**TASK TO COMPLETE:**
Using the listing below, determine the count of lines with the word "will" and reply only with it.

------------

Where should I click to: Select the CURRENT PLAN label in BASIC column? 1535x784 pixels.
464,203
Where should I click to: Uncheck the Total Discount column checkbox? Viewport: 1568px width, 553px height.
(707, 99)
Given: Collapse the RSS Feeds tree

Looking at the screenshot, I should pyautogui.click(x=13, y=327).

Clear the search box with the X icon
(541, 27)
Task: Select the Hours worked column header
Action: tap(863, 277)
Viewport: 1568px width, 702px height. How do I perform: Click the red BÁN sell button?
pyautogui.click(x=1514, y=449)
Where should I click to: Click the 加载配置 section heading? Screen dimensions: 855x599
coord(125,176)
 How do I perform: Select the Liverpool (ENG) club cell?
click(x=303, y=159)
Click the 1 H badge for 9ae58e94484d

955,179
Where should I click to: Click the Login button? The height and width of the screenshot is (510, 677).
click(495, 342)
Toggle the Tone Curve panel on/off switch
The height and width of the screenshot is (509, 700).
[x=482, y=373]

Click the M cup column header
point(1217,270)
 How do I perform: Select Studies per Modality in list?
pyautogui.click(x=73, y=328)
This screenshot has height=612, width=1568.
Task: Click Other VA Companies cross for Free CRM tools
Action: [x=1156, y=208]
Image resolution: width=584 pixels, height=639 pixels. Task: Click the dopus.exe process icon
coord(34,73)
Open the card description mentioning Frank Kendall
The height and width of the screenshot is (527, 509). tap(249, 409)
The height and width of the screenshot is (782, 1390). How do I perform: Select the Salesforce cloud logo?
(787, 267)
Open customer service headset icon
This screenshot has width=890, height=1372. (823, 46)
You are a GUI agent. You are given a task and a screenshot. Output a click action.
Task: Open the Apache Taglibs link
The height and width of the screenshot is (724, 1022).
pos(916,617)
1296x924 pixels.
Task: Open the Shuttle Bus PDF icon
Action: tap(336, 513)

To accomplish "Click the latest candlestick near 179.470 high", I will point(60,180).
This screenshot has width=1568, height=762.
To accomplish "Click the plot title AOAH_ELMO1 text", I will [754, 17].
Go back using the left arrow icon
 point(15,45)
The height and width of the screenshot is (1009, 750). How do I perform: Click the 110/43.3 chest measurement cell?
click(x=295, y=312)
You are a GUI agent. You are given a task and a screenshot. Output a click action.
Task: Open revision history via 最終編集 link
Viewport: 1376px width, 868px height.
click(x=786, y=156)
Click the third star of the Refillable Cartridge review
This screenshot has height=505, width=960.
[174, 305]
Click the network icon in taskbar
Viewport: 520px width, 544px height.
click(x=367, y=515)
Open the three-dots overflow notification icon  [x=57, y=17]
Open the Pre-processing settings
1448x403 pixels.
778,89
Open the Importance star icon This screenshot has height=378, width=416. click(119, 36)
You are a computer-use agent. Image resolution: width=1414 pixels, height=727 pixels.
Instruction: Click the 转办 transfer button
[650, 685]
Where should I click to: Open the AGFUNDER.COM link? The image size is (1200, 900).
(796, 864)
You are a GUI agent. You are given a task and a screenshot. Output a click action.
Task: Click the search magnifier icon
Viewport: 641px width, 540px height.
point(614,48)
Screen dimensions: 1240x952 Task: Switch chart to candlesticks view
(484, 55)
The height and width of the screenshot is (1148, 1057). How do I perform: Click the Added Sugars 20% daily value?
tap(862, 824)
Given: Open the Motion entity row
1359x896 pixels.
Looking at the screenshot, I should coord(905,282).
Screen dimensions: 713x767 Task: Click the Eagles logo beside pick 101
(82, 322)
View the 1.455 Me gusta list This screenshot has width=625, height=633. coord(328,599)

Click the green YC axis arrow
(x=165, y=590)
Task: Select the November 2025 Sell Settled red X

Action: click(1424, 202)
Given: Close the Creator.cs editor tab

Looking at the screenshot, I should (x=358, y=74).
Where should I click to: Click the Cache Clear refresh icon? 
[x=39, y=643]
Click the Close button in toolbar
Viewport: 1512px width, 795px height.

------------

**RESULT FOR THIS TASK:**
2